Ruby is a 7-year-old black Labrador Retriever that has been trained from an early age to assist her owner that is visually impaired.  She was trained to be a guide dog in a program based out of Michigan called Leader Dogs for the Blind. This program not only trains guide dogs but also matches clients with a dog that best fits their lifestyle, travel pace, physical size, stamina, and other considerations. Ruby passed guide dog training with flying colors and has been helping her owner on a day to day basis ever since.

During the first year of training, guide dogs grow up in homes with volunteers of the organization where they are taught basic obedience and are exposed to the world. Guide dogs are then coached through four months of formal harness training with a professional guide dog mobility instructor. It is during these four months that they learn guide dog skills, such as stopping at curbs, avoiding obstacles, and finding doors. For example, Ruby was trained to stop at a street curb and wait for her handler to give the command to go forward. Ruby looks for approaching traffic and decides whether or not it is truly safe to cross the street. In this and numerous other ways guide dogs are able to assist their handlers throughout their day.
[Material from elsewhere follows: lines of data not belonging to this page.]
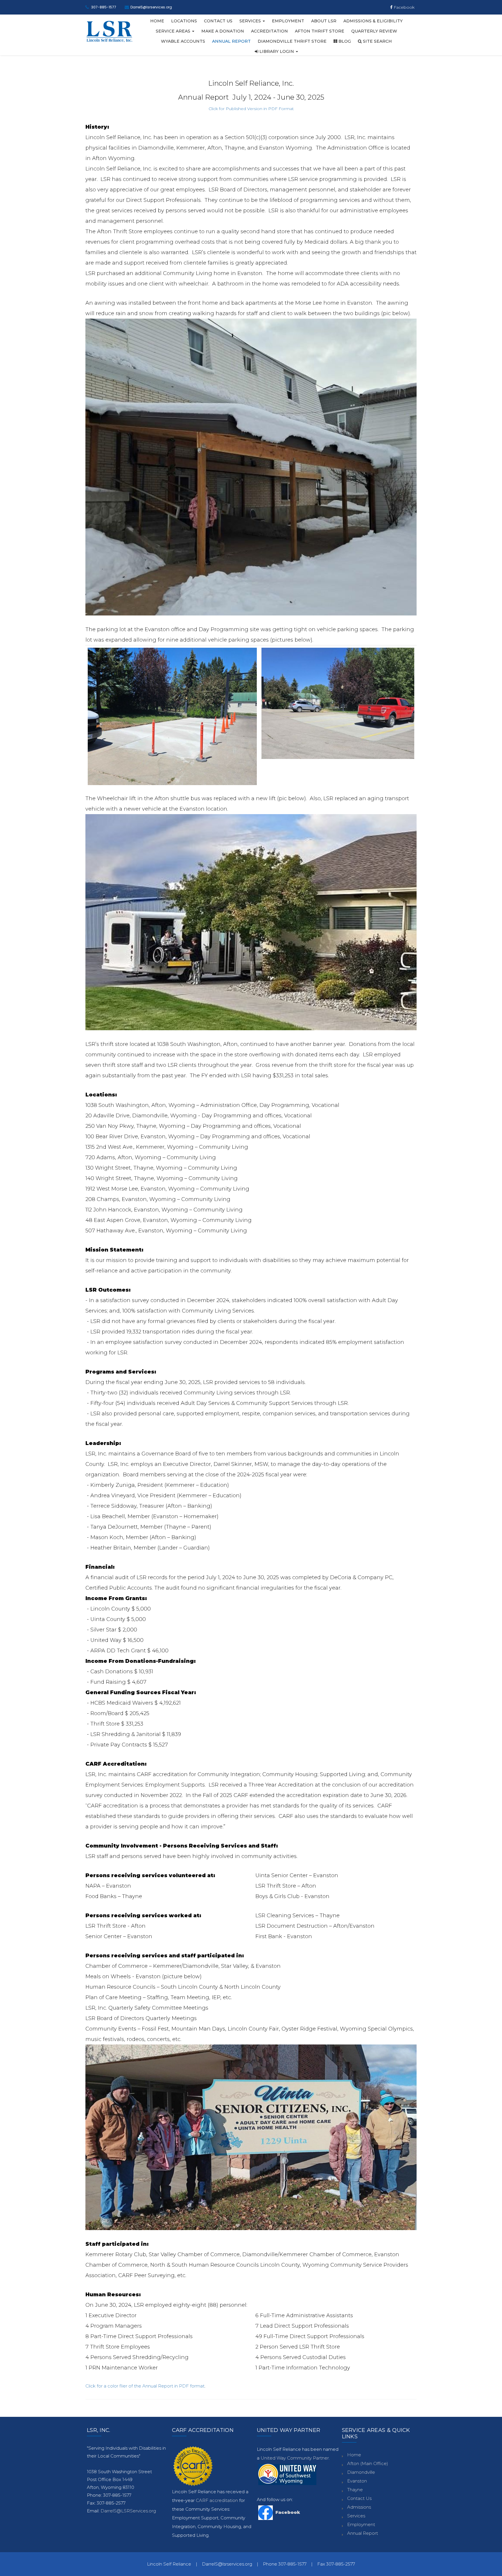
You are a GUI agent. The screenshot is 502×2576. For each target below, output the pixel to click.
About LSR (323, 21)
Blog (344, 41)
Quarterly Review (374, 31)
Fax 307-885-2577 (336, 2564)
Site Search (377, 41)
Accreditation (269, 31)
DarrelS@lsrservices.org (151, 7)
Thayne (355, 2489)
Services (250, 21)
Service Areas (173, 31)
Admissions (359, 2507)
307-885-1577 (103, 7)
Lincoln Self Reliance (169, 2564)
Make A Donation (222, 31)
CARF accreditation (217, 2500)
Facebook (403, 7)
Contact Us (218, 21)
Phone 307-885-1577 (284, 2564)
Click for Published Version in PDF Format (251, 108)
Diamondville (361, 2472)
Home (157, 21)
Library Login (276, 51)
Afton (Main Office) (367, 2463)
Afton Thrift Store (319, 31)
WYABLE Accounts (183, 41)
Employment (288, 21)
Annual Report (231, 41)
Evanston (357, 2481)
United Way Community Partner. (295, 2458)
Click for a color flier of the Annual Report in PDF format (145, 2386)
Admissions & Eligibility (373, 21)
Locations (184, 21)
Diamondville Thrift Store (292, 41)
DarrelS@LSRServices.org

Ruby is in semi-retirement according to her handler; however, she still stays by her side each and every day. Ruby goes to work with her owner at an organization that was designed to help individuals with disabilities and mental illness so that they may live as independently as possible. Ruby may be at work but she is well known throughout the office and is quick to greet everyone each morning or even console workers if they are having a tough day. Ruby is a happy-go-lucky girl that is eager to please and ready for any task at hand.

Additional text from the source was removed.